About Jeff Cogen
Jeff Cogen was elected in 2006 to his first term as a Multnomah County commissioner, and was elected to a four-year term as chair in May 2010.
Originally from Florida, Jeff earned his law degree and worked as an attorney in the Bay Area before moving to Portland in 1992 with his wife, Lisa. The pair fell in love with Portland’s natural beauty and its ethos of compassion, sustainability and social justice. They opened Portland’s first organic bakery and started their family in Portland.
Inspired by his passion for community involvement, Jeff entered politics by joining then-county Chair Beverly Stein’s staff in 1999. There, he developed educational and environmental policy before being named chief of staff in 2003 to Portland City Commissioner Dan Saltzman. He played key roles in developing the Portland Children’s Levy, and helped position Portland as the international leader of the green building movement.
Since his election to the Board of Commissioners in 2006, Jeff has made it his mission to improve the community by reflecting its goals of livability, equity, smart growth and sustainability.

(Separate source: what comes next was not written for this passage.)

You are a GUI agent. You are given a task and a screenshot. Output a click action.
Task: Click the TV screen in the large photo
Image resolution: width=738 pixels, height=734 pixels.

Jeff has amassed a successful list of initiatives that address health, equity and safety for the county’s 735,000 residents. These achievements include creating both the Mental Health Crisis Assessment & Treatment Center and Gateway Domestic Violence Center; securing funding to replace the aging Sellwood Bridge and leading the way to make the county Oregon’s first to restrict the sale of products, such as baby sippy cups, that contain the dangerous chemical Bisphenol A.
He led the creation of a new county microlending program, which provides loans to small-business entrepreneurs, particularly people of color, immigrants and women, who face extra hurdles when trying to secure loans. Jeff also started the Multnomah County CROPS Farm – where surplus county land is used to grow fresh food for the Oregon Food Bank.
Jeff continues to use innovative and collaborative solutions to address local needs and show people the kind of community we can be. He lives in Northeast Portland with his wife Lisa and their two children.